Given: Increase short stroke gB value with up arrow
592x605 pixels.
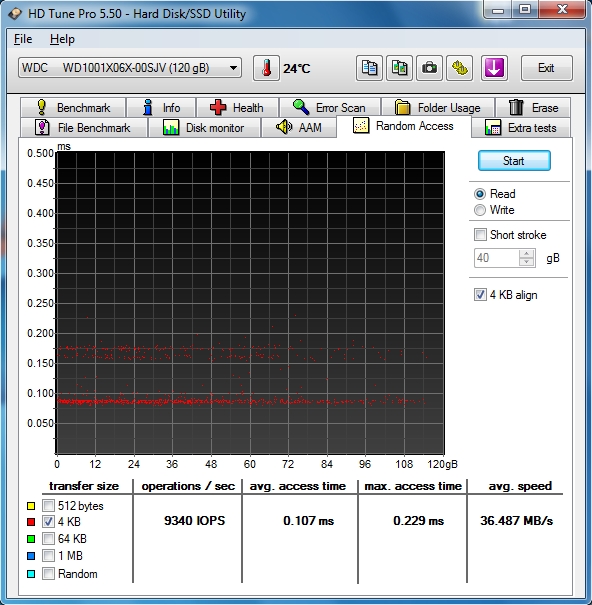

-=-=-

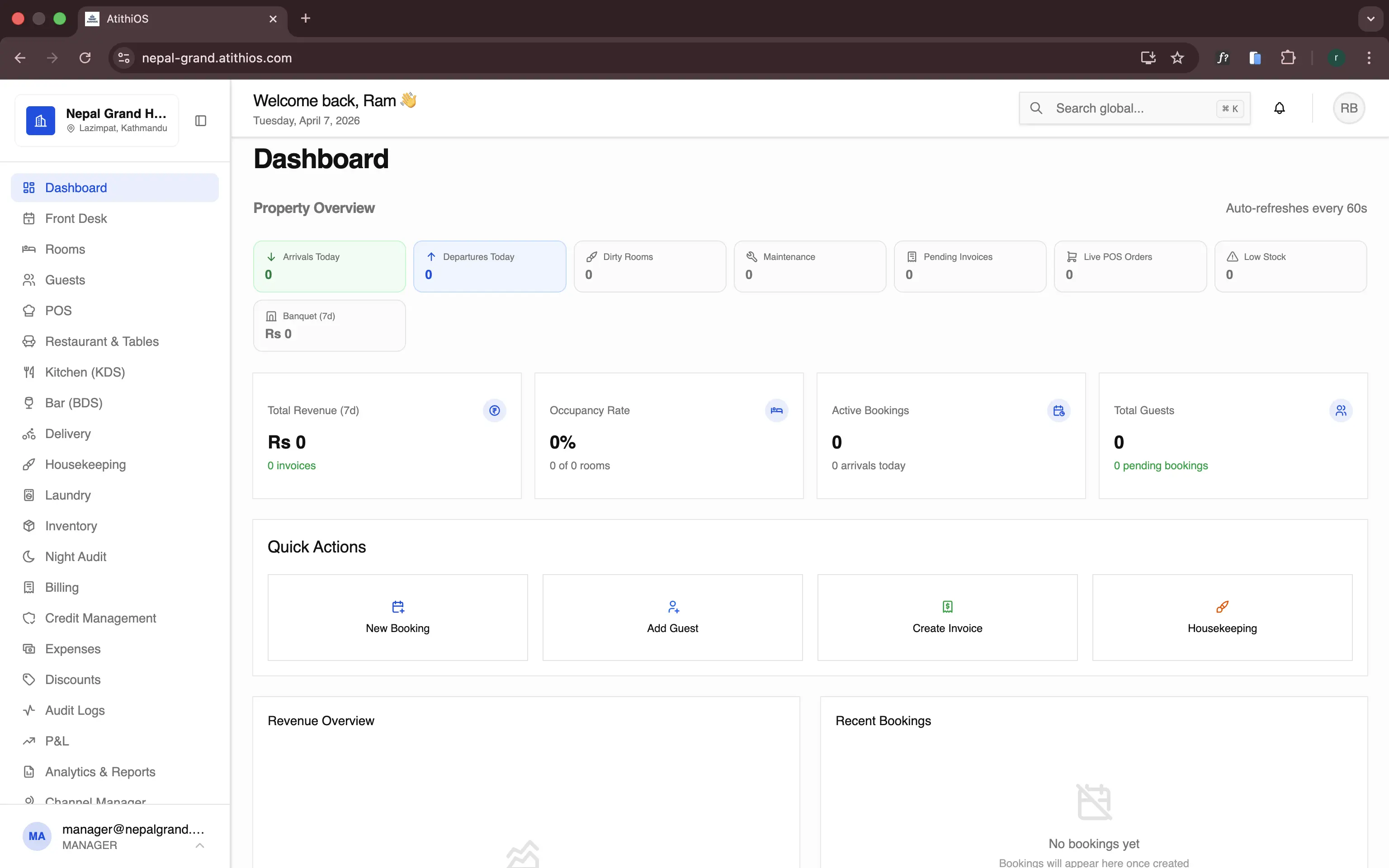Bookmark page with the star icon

-=-=-

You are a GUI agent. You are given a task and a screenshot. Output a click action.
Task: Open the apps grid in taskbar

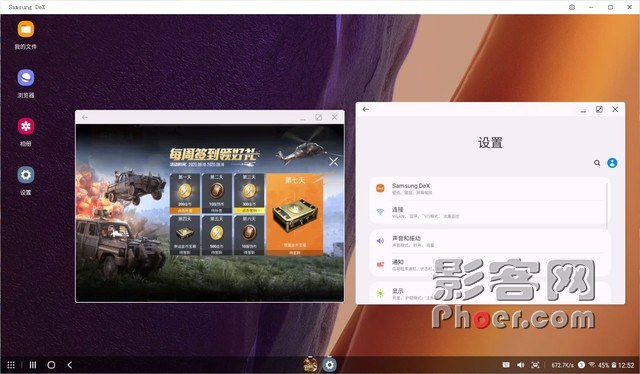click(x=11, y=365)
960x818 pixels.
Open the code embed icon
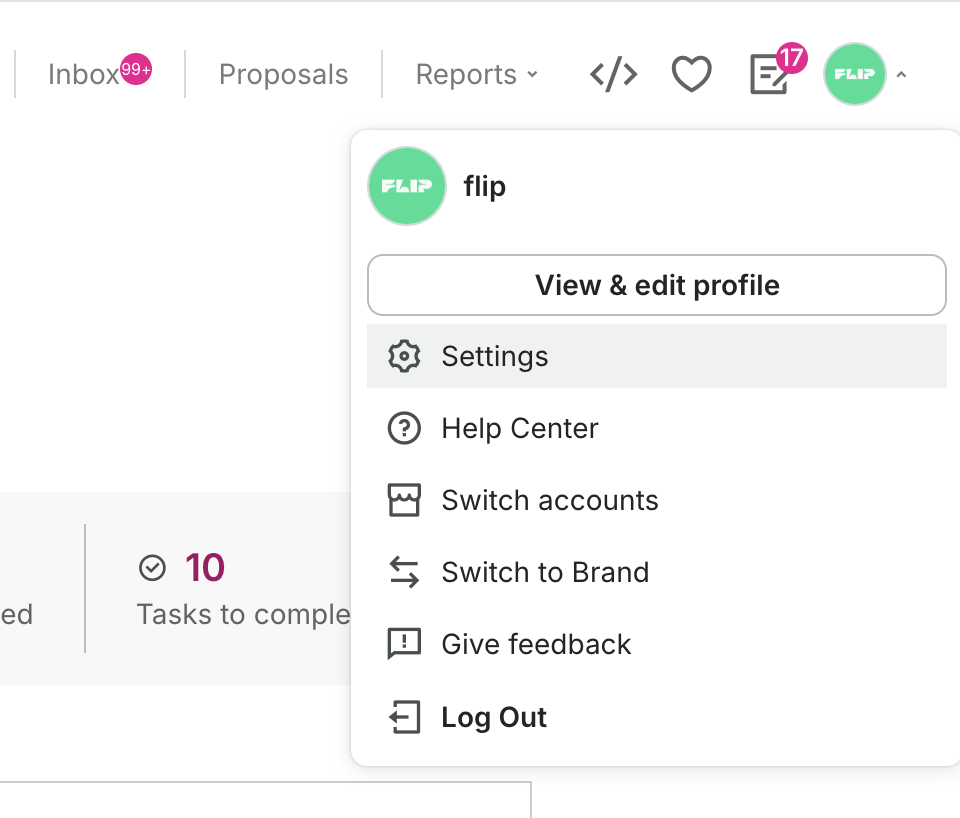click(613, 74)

-=-=-

### PROBLEM DETAILS
Please set out the lines of the items, from the line with "Given: Increase short" to the line with "592x605 pixels.", as a Markdown table with the columns Row and Line, leaving out any blank lines.

### ANSWER TO THE PROBLEM
| Row | Line |
|---|---|
| 1 | Given: Increase short stroke gB value with up arrow |
| 2 | 592x605 pixels. |